10 Nov 2009 - 16h05Por Notícias.MS

O toque de recolher para crianças e adolescentes está mantido em quatro Estados da Federação. A decisão foi do Conselho Nacional de Justiça (CNJ), que na manhã desta terça-feira, não acatou os pedidos de suspensão da medida em sete comarcas dos Estados de São Paulo, Minas Gerais, Mato Grosso do Sul e Bahia. Com a medida, na prática, o CNJ repassa para os tribunais estaduais a competência de julgar se a medida é legal ou não, mas enquanto os tribunais não são acionados, o toque de recolher fica valendo em todos os 41 municípios de 16 estados em que foi instituído.

Entre os casos que estavam sendo julgados na sessão desta terça-feira do CNJ estava o de Fernandópolis, primeiro município brasileiro a adotar o toque de recolher para adolescentes. O juiz da Infância e da Juventude da comarca, Evandro Pelarin, autor da medida, considerou a decisão do CNJ como acertada.

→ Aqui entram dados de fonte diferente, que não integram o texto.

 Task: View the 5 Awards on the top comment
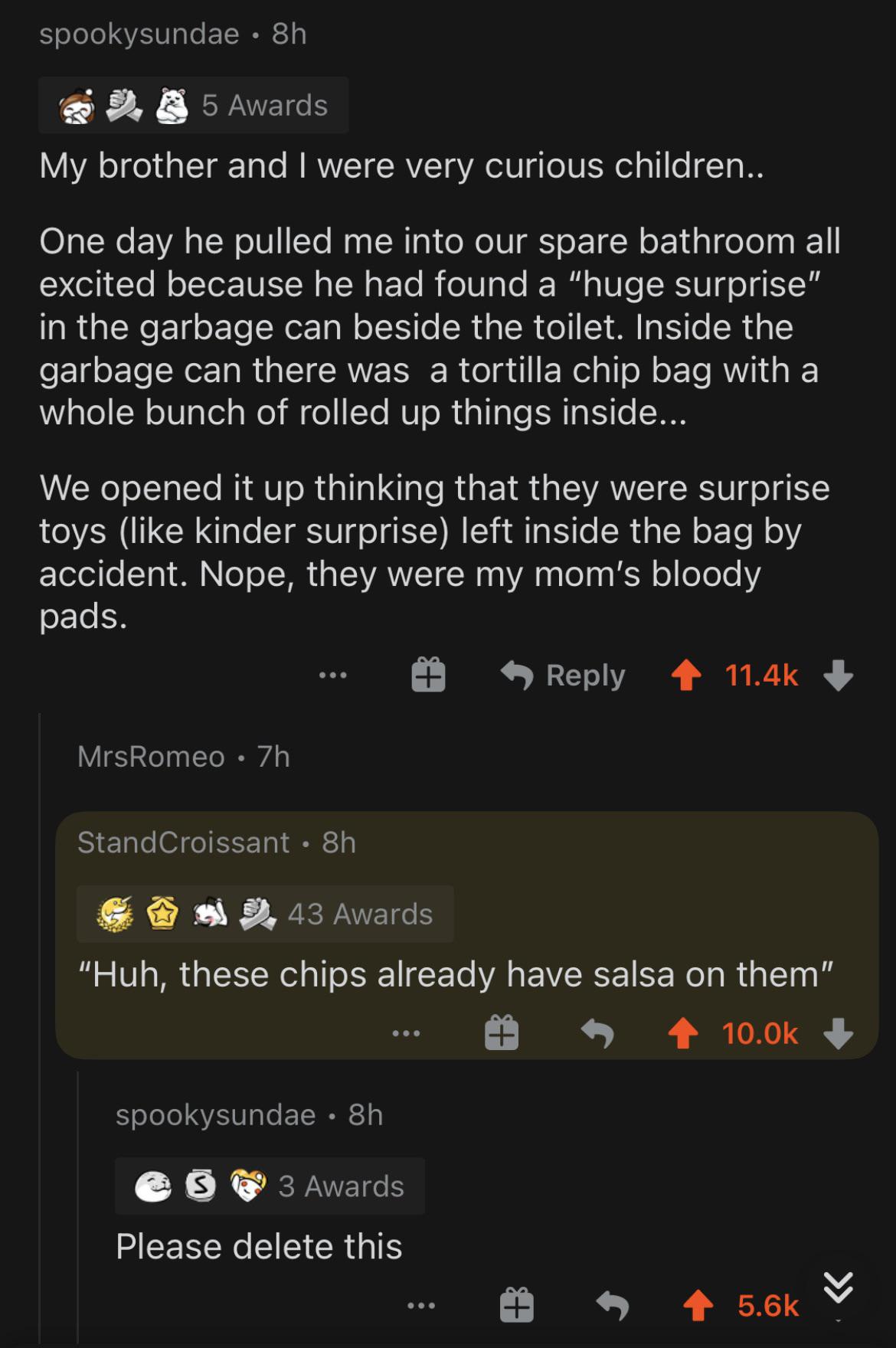point(194,105)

"Ela nos dá mais segurança para continuarmos exercendo um trabalho que está dando resultado e é amparado pela população. Mas importância maior é que agora, qualquer tipo de questionamento dessa medida, deverá ser feita via juridicional, acabou o atalho administrativo, via Brasíliana", completou Pelarin, que na penúltima sessão do CNJ fez a sustentação oral da defesa do toque de recolher.

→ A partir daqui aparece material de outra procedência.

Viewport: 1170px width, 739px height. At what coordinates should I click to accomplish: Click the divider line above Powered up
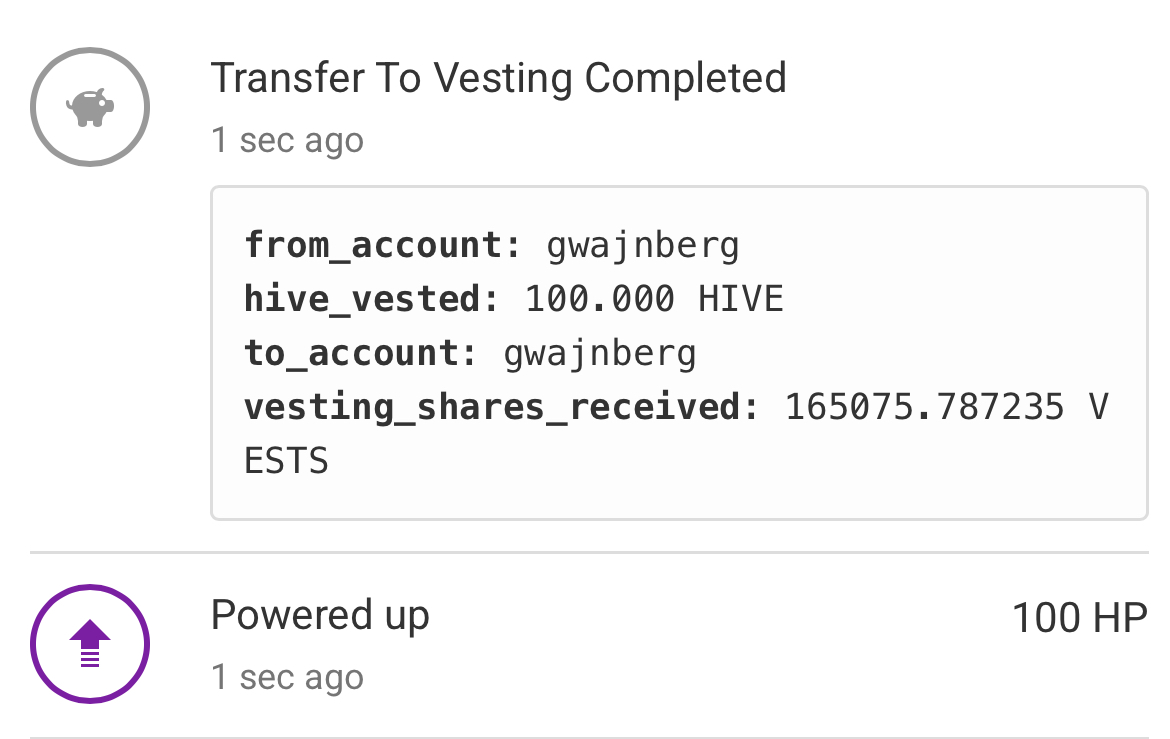coord(588,552)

Além de Fernandopolis, ainda estavam na pauta de julgamento do CNJ, pedidos de suspensão do toque de recolher nos municípios de Santo Estevão (BA), Patos de Minas (MG), Itajá (MG), Nova Andradina (MS), Anaurilândia (MS) e Ilha Solteira (SP).

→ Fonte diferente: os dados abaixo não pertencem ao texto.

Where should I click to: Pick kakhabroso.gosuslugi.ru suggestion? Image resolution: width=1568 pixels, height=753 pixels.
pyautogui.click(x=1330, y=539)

Segundo a assessoria de imprensa do CNJ, os conselheiros decidiram "não tomar conhecimento" das portarias que estabeleceram o toque de recolher nesses municípios e enviaram o assunto para Comissão de Acesso à Justiça e Cidadania, do próprio CNJ, o que, na prática, representa que a competência para julgar tais questionamentos será dos tribunais de justiça.

Em sua manifestação, o relator dos sete processos, Ives Gandra Martins Filho, disse que não caberia ao CNJ julgar casos que envolvem diretamente as comarcas, mas que o órgão poderia estabelecer critérios para os tribunais. "Não cabe ao CNJ atuar diretamente nas comarcas, mas cabe ao órgão estabelecer parâmetros para que cada tribunal possa verificar se cada juiz esteja extrapolando ou sua competência prevista no Estatuto da Criança e do Adolescente", disse Gandra.

Além disso, segundo ele, não poderia ir contra uma medida que está sendo salutar e é amparada pela população. A posição de Gandra foi seguida por todos os outros conselheiros.